As of January 8, 2021, no borrowings were outstanding under the Credit Agreement. Accordingly, at January 8, 2021, $25.0 million of borrowing capacity was available for the purposes permitted by the Credit Agreement.

Loans under the Credit Agreement will bear interest, at the Company's option, at either a rate equal to the "Base Rate" (as defined in the Credit Agreement) or (b) "Eurodollar Rate" (as defined in the Credit Agreement) plus 2.50%. The Base Rate is the highest of (i) the Agent's prime rate, (ii) the federal funds effective rate plus 0.5%, and (iii) the Eurodollar Rate with an interest period of one month plus 1%. The Eurodollar Rate is the London Interbank Offered Rate with various interest periods as may be selected by the Company, but shall not be less than 0.75%. Upon the occurrence of any event of default, the interest rate on the borrowings increases by 2.0%. The Credit Agreement will terminate and all amounts owing thereunder will be due and payable on the earlier of January 7, 2024 or 90 days prior to the scheduled maturity of any convertible debt securities, unless the commitments are terminated earlier, either at the request of the Company or, if an event of default occurs, by the lenders (or automatically in the case of certain bankruptcy-related events). The Credit Agreement contains customary representations, warranties, affirmative and negative covenants, events of default and indemnification provisions in favor of the Agent, lenders and their affiliates.

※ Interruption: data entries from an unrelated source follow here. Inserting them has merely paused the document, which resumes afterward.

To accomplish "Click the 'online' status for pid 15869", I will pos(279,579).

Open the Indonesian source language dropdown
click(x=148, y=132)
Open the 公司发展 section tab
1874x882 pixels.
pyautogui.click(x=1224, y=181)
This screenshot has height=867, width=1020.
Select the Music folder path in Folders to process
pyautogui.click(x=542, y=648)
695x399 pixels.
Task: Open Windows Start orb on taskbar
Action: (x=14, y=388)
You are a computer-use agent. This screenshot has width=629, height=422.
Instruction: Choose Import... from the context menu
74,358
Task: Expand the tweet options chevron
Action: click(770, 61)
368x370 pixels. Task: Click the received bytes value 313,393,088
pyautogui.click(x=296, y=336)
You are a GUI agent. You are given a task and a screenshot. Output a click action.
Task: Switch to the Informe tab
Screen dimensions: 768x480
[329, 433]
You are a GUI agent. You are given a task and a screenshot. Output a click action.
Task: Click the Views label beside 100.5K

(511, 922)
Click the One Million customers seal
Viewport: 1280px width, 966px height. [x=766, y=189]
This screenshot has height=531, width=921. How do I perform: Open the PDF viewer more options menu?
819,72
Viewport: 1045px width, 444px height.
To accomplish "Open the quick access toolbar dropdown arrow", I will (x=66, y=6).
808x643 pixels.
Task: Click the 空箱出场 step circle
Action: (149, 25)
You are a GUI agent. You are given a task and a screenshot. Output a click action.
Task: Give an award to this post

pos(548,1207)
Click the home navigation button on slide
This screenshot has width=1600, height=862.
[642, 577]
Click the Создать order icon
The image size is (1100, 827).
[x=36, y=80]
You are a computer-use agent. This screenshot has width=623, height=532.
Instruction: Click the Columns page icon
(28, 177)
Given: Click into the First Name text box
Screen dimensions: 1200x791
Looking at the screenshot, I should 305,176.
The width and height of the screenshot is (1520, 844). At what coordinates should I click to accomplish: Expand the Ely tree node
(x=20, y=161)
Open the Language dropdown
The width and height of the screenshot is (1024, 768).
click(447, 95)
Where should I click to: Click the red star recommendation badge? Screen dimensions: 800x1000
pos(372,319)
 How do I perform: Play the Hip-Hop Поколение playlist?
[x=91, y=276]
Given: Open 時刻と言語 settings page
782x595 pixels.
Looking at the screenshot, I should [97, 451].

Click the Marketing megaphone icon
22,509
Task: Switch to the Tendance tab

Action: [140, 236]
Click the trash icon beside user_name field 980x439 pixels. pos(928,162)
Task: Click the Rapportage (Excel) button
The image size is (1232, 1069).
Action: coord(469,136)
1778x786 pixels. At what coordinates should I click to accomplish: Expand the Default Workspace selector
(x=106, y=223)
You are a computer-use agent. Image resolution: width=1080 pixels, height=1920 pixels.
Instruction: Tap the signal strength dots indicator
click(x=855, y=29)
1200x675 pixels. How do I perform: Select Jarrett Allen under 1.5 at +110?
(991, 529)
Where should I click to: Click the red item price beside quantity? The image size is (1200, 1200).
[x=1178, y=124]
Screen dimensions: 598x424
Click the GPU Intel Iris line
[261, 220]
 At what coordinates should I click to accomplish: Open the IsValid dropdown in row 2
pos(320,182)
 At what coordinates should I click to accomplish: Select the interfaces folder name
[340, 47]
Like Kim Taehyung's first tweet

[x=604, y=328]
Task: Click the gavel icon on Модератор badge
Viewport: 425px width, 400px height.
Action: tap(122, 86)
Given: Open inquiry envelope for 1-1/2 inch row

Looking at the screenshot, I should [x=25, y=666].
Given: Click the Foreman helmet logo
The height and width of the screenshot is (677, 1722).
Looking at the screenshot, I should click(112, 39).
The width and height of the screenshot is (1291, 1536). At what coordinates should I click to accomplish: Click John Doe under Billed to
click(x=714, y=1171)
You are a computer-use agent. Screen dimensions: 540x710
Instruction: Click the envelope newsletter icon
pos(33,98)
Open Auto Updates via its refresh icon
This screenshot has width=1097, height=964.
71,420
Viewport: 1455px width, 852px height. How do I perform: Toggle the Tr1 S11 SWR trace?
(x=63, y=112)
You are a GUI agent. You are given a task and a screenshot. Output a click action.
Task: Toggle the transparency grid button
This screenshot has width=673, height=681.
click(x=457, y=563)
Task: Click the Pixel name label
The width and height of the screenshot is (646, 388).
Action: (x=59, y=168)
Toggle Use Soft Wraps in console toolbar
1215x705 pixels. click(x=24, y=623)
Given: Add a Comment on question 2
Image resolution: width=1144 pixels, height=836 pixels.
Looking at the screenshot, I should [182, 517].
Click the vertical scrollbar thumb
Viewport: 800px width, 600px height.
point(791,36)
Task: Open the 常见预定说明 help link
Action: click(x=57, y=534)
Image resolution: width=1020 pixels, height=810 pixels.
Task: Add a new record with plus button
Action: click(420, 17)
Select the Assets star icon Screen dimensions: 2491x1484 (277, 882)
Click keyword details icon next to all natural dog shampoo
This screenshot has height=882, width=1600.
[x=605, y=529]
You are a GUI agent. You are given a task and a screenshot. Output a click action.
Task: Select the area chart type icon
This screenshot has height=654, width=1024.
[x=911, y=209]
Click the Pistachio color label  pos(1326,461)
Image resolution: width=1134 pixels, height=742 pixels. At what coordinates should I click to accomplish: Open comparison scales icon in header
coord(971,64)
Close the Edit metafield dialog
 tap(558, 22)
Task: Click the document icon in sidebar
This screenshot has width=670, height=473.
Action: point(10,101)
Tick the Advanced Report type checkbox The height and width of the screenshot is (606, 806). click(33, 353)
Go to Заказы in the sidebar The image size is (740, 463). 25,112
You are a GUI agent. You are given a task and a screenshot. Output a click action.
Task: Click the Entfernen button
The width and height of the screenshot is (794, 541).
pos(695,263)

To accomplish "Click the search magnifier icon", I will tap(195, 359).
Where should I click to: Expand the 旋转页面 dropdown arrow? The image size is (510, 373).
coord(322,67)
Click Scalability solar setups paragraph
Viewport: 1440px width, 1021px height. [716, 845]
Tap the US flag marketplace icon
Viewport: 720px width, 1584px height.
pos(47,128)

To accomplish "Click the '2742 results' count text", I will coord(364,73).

The foregoing description of the Credit Agreement is qualified in its entirety by reference to the Credit Agreement, which will be filed as an exhibit to the Company's Annual Report on Form 10-K for the fiscal year ending January 31, 2021.

Item 2.03 Creation of a Direct Financial Obligation or an Obligation under an Off-Balance Sheet Arrangement of a Registrant.

The disclosure included in Item 1.01 of this Current Report on Form 8-K is incorporated into this Item 2.03 by reference.

Item 5.02. Departure of Directors or Certain Officers; Election of Directors; Appointment of Certain Officers; Compensatory Arrangements of Certain Officers.

On January 8, 2021, the Board of Directors of Ooma (the "Board") appointed, effective immediately, Jenny C. Yeh, Ooma's Vice President and General Counsel, as a Class I director of Ooma with a term to expire at the annual meeting of stockholders to be held in 2022, and Ravi Narula, Ooma's Chief Financial Officer, as a Class II director of Ooma with a term to expire at the annual meeting of stockholders to be held in 2023.

Neither Ms. Yeh nor Mr. Narula has any family relationships with any of Ooma's directors or executive officers and none is a party to any transactions of the type listed in Item 404(a) of Regulation S-K.